Third-Party Tools for Watching YouTube without Ads
YouTube videos can be also viewed on external websites. And this is an opportunity for plenty of third-party platforms, which offer additional comfort or features to the viewers. But why would anyone go extra mile and find an alternative site to simply watch a YouTube video? This depends on one’s purpose that is different from laughing at funny cats at home.
First, many people use YouTube at their working place and have to deal with a firewall blocking the employee’s access to it. Even when there is no block, YouTube is full of NSFW content that appears in, let’s say, suggested videos or comments. Usually, this is something one doesn’t want to show to their boss who is casually passing by, or to the whole office during some important presentation. Tools like Quietube are designed specifically to remove everything, but the video, from the view.
Another important reason to watch videos outside YouTube is to make it more family- or classroom-friendly. Honestly, kids should not be exposed to the stuff people often write in the comments. The video suggestions algorithm doesn’t help the teachers to keep their class focused, either. The tools like Watchkin, View Pure, or SafeShare.tv are designed to make YouTube safer for this particular reason and offer special plans for teachers or schools.
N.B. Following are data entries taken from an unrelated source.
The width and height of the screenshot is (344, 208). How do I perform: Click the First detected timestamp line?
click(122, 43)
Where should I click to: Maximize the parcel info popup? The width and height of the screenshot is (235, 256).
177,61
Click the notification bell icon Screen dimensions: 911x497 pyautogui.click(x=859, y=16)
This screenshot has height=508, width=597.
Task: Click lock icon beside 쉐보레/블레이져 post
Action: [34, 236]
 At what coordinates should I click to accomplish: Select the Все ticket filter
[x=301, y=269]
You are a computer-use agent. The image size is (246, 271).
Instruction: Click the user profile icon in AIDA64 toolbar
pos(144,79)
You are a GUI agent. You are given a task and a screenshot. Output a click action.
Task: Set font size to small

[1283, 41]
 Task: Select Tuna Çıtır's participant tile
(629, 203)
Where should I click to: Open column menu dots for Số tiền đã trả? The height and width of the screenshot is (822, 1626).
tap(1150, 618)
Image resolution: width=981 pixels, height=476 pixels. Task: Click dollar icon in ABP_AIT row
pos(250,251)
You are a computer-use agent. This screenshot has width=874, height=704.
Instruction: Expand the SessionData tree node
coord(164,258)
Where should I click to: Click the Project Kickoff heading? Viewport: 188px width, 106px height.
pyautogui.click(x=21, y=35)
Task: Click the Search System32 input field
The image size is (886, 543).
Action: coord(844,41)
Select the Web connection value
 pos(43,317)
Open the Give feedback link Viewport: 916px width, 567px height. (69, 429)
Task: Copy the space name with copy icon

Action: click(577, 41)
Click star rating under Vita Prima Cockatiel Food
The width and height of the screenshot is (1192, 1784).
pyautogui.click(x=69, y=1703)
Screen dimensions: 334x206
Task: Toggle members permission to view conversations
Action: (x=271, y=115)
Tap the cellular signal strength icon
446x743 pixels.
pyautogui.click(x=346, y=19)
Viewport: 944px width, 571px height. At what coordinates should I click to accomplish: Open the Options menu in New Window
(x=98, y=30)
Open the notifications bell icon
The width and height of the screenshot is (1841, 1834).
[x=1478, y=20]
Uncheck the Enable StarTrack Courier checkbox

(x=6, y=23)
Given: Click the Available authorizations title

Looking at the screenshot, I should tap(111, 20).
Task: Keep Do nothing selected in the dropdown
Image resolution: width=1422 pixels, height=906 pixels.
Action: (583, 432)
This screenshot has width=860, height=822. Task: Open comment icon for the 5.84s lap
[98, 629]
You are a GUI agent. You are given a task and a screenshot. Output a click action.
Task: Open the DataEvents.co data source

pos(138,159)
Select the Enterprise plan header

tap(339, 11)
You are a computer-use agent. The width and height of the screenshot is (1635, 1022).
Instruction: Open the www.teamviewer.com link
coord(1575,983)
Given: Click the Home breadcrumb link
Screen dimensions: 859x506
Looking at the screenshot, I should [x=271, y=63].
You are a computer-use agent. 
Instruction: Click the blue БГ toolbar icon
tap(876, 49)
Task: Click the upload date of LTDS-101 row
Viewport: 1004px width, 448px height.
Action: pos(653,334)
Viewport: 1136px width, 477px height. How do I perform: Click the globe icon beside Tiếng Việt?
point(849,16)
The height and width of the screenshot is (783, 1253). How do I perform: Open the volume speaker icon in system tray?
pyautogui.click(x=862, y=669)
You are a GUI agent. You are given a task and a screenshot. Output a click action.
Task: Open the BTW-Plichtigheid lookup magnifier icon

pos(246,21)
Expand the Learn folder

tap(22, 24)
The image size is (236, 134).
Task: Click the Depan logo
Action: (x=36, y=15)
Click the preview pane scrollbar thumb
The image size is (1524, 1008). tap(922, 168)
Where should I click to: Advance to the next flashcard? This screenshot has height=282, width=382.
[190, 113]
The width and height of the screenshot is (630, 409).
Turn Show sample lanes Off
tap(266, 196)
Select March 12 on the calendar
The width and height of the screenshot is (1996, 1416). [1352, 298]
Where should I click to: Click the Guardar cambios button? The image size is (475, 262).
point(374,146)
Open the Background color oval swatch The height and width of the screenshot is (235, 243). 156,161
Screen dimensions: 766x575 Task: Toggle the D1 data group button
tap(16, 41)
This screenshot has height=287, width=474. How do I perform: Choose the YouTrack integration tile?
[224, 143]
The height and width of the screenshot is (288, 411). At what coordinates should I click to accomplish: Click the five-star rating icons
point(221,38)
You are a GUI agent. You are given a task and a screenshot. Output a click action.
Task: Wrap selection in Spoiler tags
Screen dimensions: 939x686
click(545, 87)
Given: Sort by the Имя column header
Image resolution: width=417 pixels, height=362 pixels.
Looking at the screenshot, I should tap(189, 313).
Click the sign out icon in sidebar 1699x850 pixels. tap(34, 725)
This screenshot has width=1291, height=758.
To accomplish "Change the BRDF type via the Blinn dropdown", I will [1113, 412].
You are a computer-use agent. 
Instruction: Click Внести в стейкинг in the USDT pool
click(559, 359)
While such third-party tools can really help to remove the ads from YouTube videos as well, we do not recommend them for everyday use. Alike using video downloaders, streaming videos outside the official platform violates YouTube Terms and Conditions, as well as creates copyright issues. Most such services also have technical limitations and, most importantly, cannot be trusted in terms of data privacy and cybersecurity. Data exchange using such a middleman becomes a potential target for bad actors online, if not specifically encrypted, as it is done by AdLock.
Use a VPN to Block YouTube Ads
VPN apps, besides their main function of redirecting the traffic through servers around the world, might also be able to block ads. This is especially true for products, able to filter DNS requests when loading an online ad. But is it enough to just install a VPN on Android, sit back, and relax watching the adless YouTube videos?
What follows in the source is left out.